Segment Start: Text under study

The local nature of both data and purpose lead to another problem: the subtlety of errors. One of the most common analytics bugs is joining tables at the wrong level or direction and silently inflating or deflating metrics. A traditional programmer writing a wrong join usually gets an obvious error. An analyst writing a wrong join gets a confident-looking number that might be off by 300%. LLMs are particularly prone to this because they’ll generate syntactically correct SQL that joins on whatever seems reasonable without understanding the context of your specific tables.

I’ve been amazed by LLMs’ ability to write code, test itself and then correct itself. But in software engineering there’s a rich culture of unit tests, integration tests, and CI pipelines that catch regressions. In analytics, most work is exploratory and one-off, so there’s rarely a test suite. When you vibe code an app feature, you can at least click around and see if it works. When you vibe code an analysis, the only real test is whether someone with deep domain knowledge reviews the logic.

None of this means LLMs have no role in analytics — far from it. My own early experiments using LLMs to assist me in analysis have been promising. LLMs are excellent at accelerating the mechanical parts of the work: drafting boilerplate SQL, suggesting visualization approaches, writing documentation, and even helping think through edge cases in a dataset. The key word, though, is assist. Every one of those tasks still benefits from — and in most cases requires — a human who understands the data, the business context, the questions, and, yes, the code well enough to evaluate what the LLM produces.

Experiments With “Vibe Analyzing”

I’ve been experimenting with various agentic agents for programming for a little while now. But I’ve haven’t tried using it for any analysis work. Until today.

What I found was impressive. With a few prompts and a little back-and-forth, I was able to quickly produce a relatively attractive choropleth map showing state level cost of living data.

I started with a simple setup prompt just to see if everything was working.

> create a git repo for this project and add folders for code, data, and output

It was, and it did, also creating .gitkeep files in each of the empty directories and a .gitignore file. I noticed during the planning that I hadn’t specified that I’d be using R as my language, so I added some additional context so it could make the .gitignore more relevant.

> add commong R patterns to the .gitignore

It figured it out despite my typo.

Once that was all executed, it was time for the main prompt on the task. I’ve heard that the best way to talk to claude code is to just treat it like a experienced engineer. So that’s what I did

> Our goal is to create a state-level chloropleth map of the United States showing the relative cost of living for each state.  We will be using R as our language with the tidyverse library. For the map shape file we will use the usmap library. The data is in a csv file at data/cost_of_living.csv. Break the states into quintiles based on the cost_of_living score and pick an attractive diverging color scheme for plotting.  Make sure to use ggplot for the graph and to give the final version a title and meaningful legend labels.  Save the output and a .png to the output directory with dimensions of 10x6 inches.

Segment End: Text under study

:: Tasks to carry out ::
- A) Reproduce the essay on LLMs in analytics word for word, starting with "I started with" and going on through "the .gitignore more relevant.".
- B) Continue the essay on LLMs in analytics from the point where it stops.
These rows come from a separate source, unrelated to the essay.

Segment Start: Supplied records

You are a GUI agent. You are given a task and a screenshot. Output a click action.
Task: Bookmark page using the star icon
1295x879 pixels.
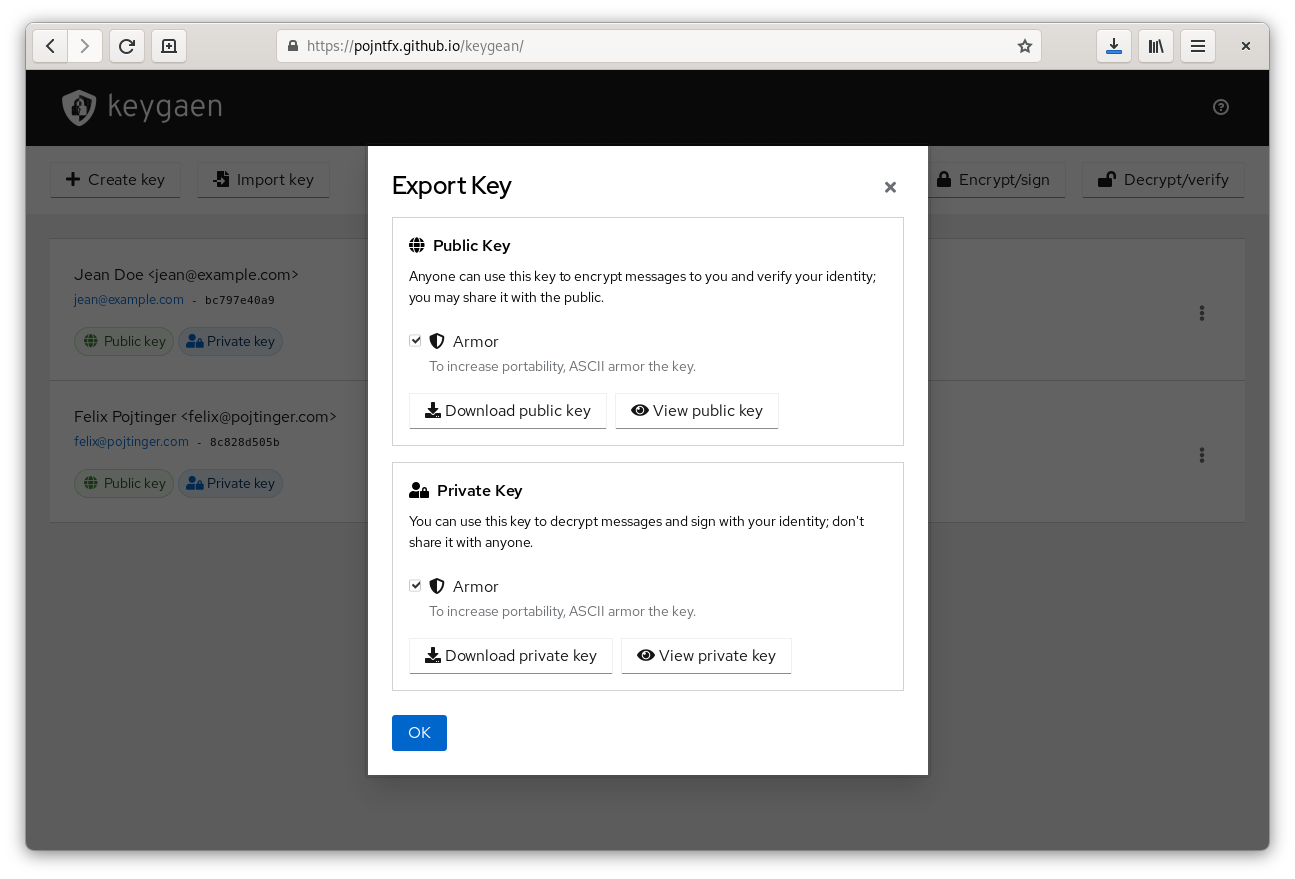(x=1024, y=46)
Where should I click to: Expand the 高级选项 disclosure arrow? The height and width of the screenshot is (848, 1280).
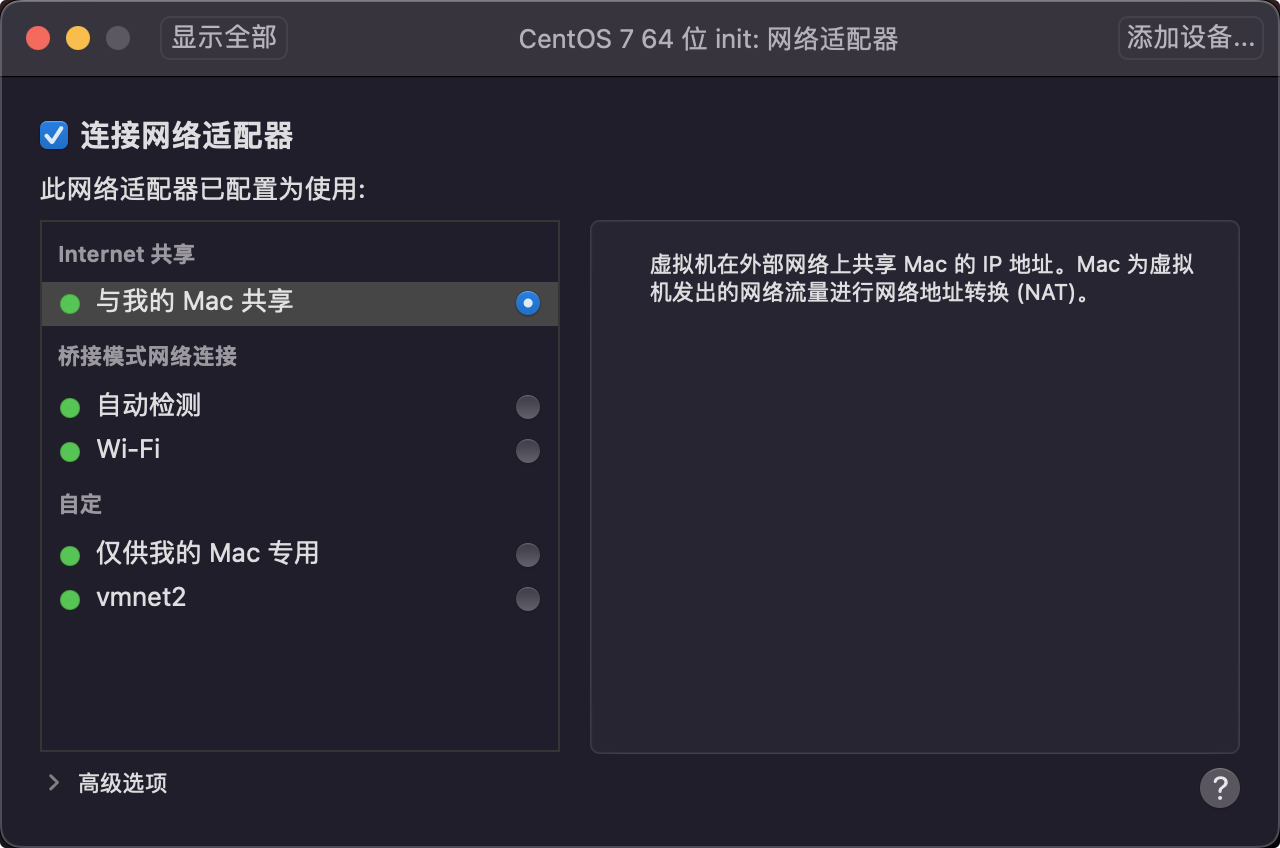pos(54,783)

Segment End: Supplied records

:: Task answers ::
- A)
I started with a simple setup prompt just to see if everything was working.

> create a git repo for this project and add folders for code, data, and output

It was, and it did, also creating .gitkeep files in each of the empty directories and a .gitignore file. I noticed during the planning that I hadn’t specified that I’d be using R as my language, so I added some additional context so it could make the .gitignore more relevant.

- B)
I submitted that and sat back and watched it work. It took a couple minutes to grind through it and I noticed that at least once it tried to execute the code and got an error. But it recognized the error and corrected the code and reran without my intervention.

The results were fine and I could have stopped there, but I wanted to see how well it did with changes and edits. So, first, I asked it to change the color scheme. I told it exactly what palette I wanted.

> instead of the RdYlGn palette, use the diverging type pallete #1  

Again, it figured it out despite my typo. Looking at the code itself, It didn’t exactly follow my directions/expectations (I expected it to specify the palette by number; it instead figured out the palette by I meant and used the name). But, technically, it was exactly correct.

Finally I gave it a slightly hard challenge.

> It's hard in the map to see DC because it's so small.  Make it larger and move it slightly off the coast of Maryland        

This took a while for Code to think through and required a larger refactor of the existing code along with the additional sf code to move DC. Again, watching it worked, it seemed to fail a few times along the way. But it kept at it and ultimately succeeded.

The final map is below. I thinks its pretty good. It took me about an hour, which is probably about what it would have taken me to do by hand (I would have had to research how to move DC for a while). But hour was significant time on my end checking up on Claude as it went. If I hadn’t been learning myself, I’ve no doubt this would have been significantly quicker than I could do alone. Like I said at the top, I’m impressed.

Experimenting with Copilot in RStudio

I’ve been fascinated by the potential of Github Copilot for quite some time now. I was so interested in playing with Copilot that, earlier this spring, I spent a fair bit of time learning to use Visual Studio Code and getting it set up for R development. And, while VS Code proved to not be especially to my liking (at least for R development and compared to RStudio), I was quickly enamored by my early experience with Copilot.

So when I saw this post pointing out that the development version of RStudio contained Copilot integration, I was very excited. I ignored all the big flashing “beware” signs that come along with a daily development build and downloaded it immediately.

While I’ve only been working with it a couple of days, I’m kinda in love. Here are some initial thoughts.

Setup

Setup is super easy. Simply open your global options (tool -> Global Options… -> Copilot) and enable it. You’ll need to sign into Copilot from RStudio, but that’s also just a simple process involving clicking a url, and entering the usage code presented1. One bug I stumbled across, in my limited experience, is that Rstudio’s not great at remembering that you’ve enabled Copilot. So you may find yourself having to turn it on again if you close and relaunch. But, daily build, beware, etc.

Usage

Once enabled, use of Copilot is very straightforward. Open an editor window; start typing. Copilot captures your code and suggest (through gray, italicized text). Like the selection? press tab to accept it. Don’t like it, simply continue typing (or press Esc) and the suggestion disappears.

If Copilot isn’t actively suggesting anything to you at the moment, the only visual indication that it’s running is some text in the lower right corner of the editor window. Otherwise, there are no visual differences to the interface.

From my experience with Copilot in VS Code, I know that it’s possible to have Copilot cycle through suggestions, if you don’t like the first. That appears to not be working yet in RStudio (or, at least, I couldn’t figure out how to trigger it). In VS Code (and other? IDEs) you can cycle using Option/Alt + ]. That does nothing, currently, in RStudio.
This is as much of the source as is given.